→ What the task requires: From the line with "Click the viewport shading draw type icon" up to and including the line with "Action: [x=280, y=27]", output the records as a two-column CSV with the headers instruction and response, one row per record. Quote each field, replace line breaks with spaces, and leave out the pictures.

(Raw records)

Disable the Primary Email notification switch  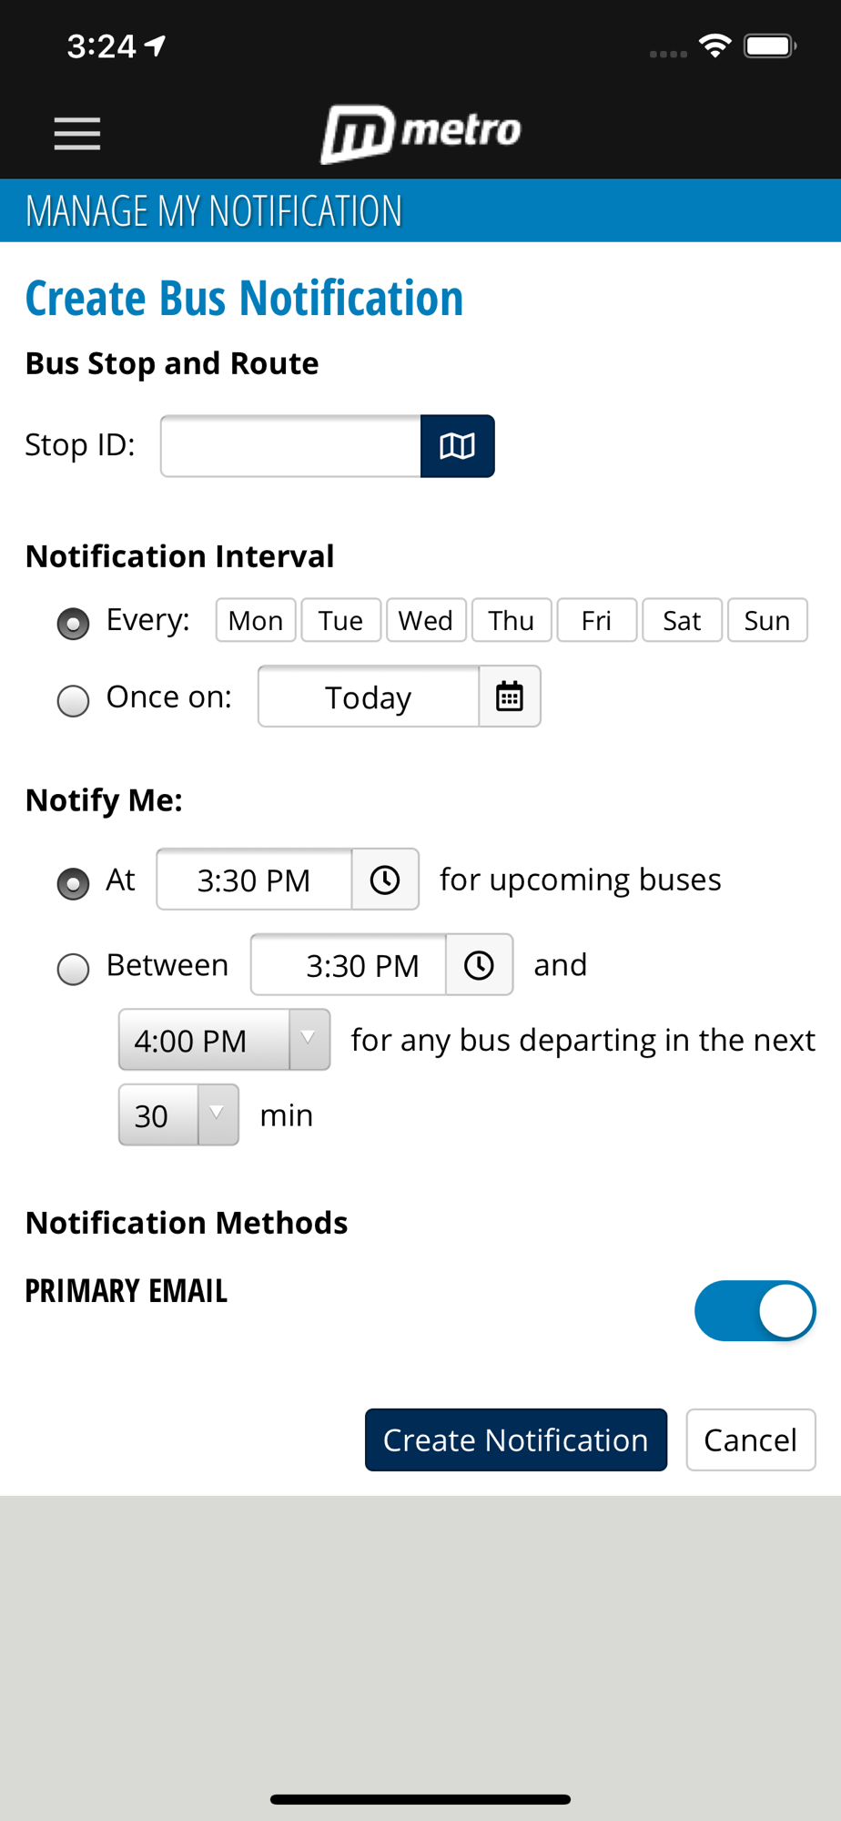(x=755, y=1311)
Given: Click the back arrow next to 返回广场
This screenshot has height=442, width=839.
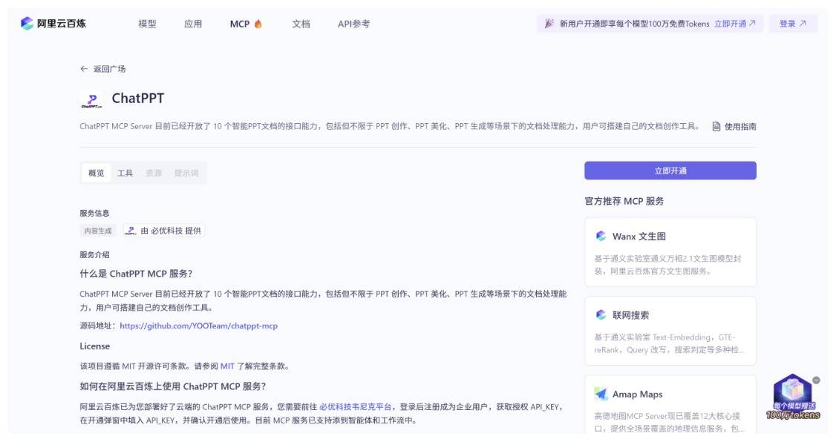Looking at the screenshot, I should pos(84,69).
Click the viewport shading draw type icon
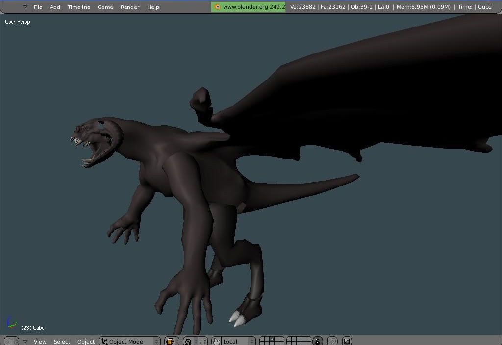This screenshot has width=502, height=345. point(171,341)
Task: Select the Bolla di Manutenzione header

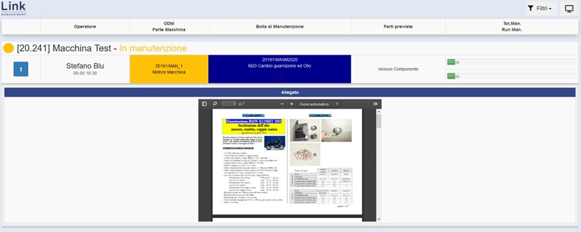Action: [x=280, y=27]
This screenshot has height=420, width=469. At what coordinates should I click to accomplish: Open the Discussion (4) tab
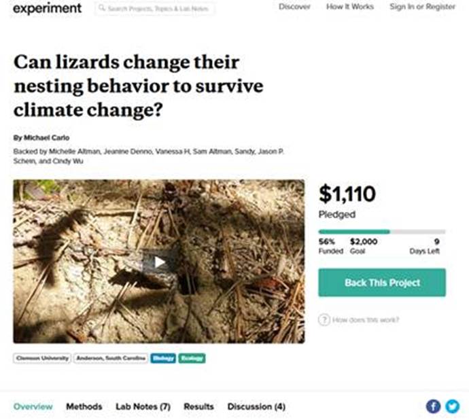coord(256,406)
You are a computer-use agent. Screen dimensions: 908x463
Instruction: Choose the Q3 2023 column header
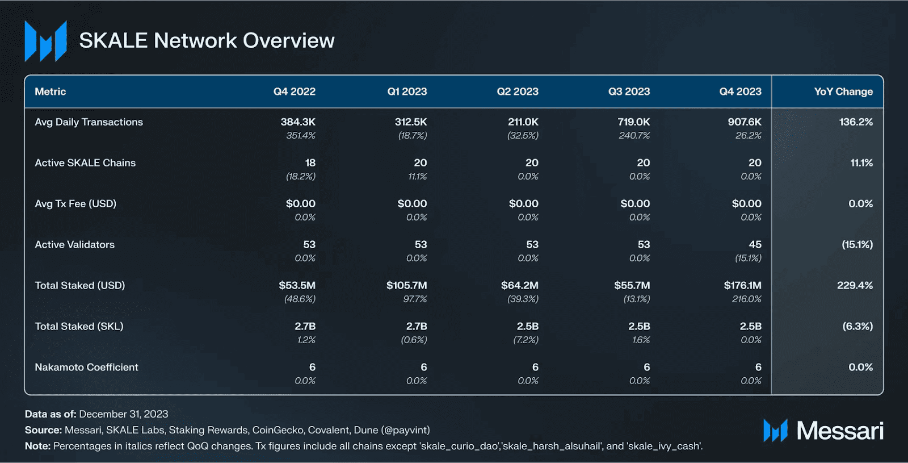click(629, 91)
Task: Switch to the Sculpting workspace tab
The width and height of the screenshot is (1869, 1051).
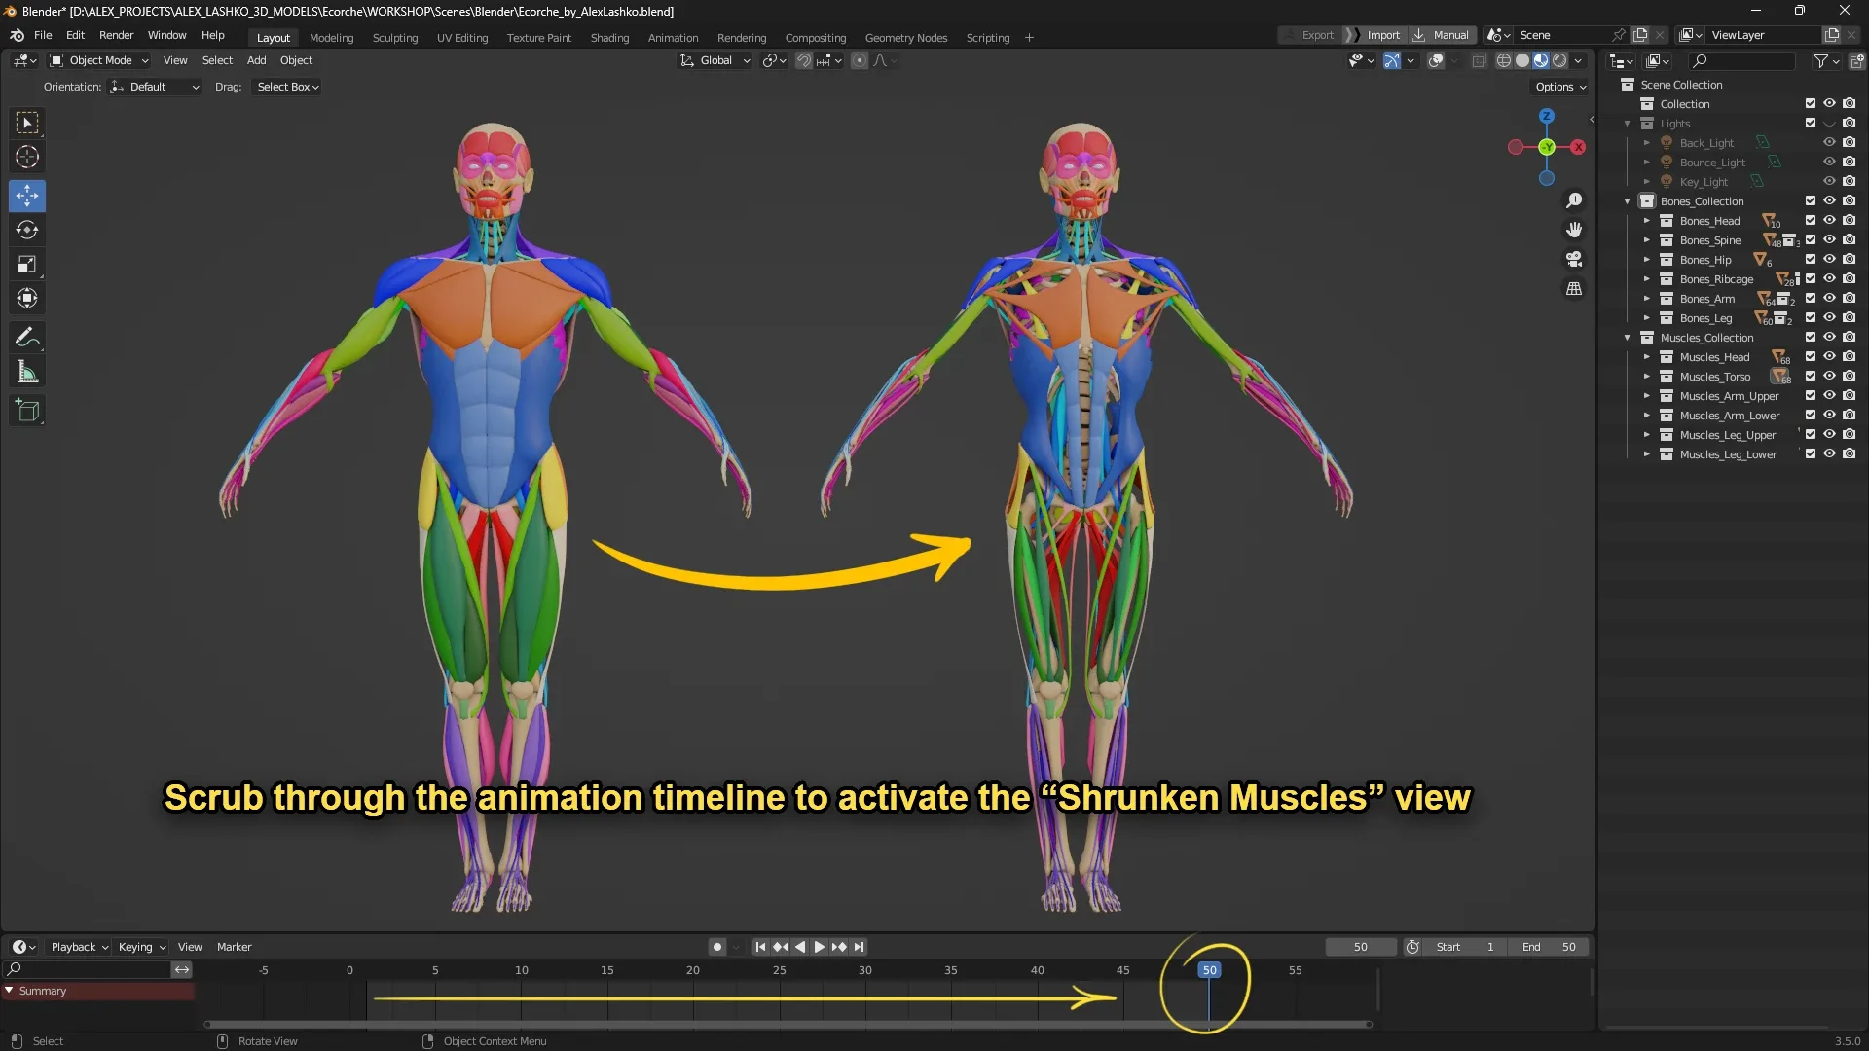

→ The result:
instruction,response
"Click the viewport shading draw type icon","This screenshot has width=502, height=345. point(171,341)"
"Task: Select the Bolla di Manutenzione header","Action: [x=280, y=27]"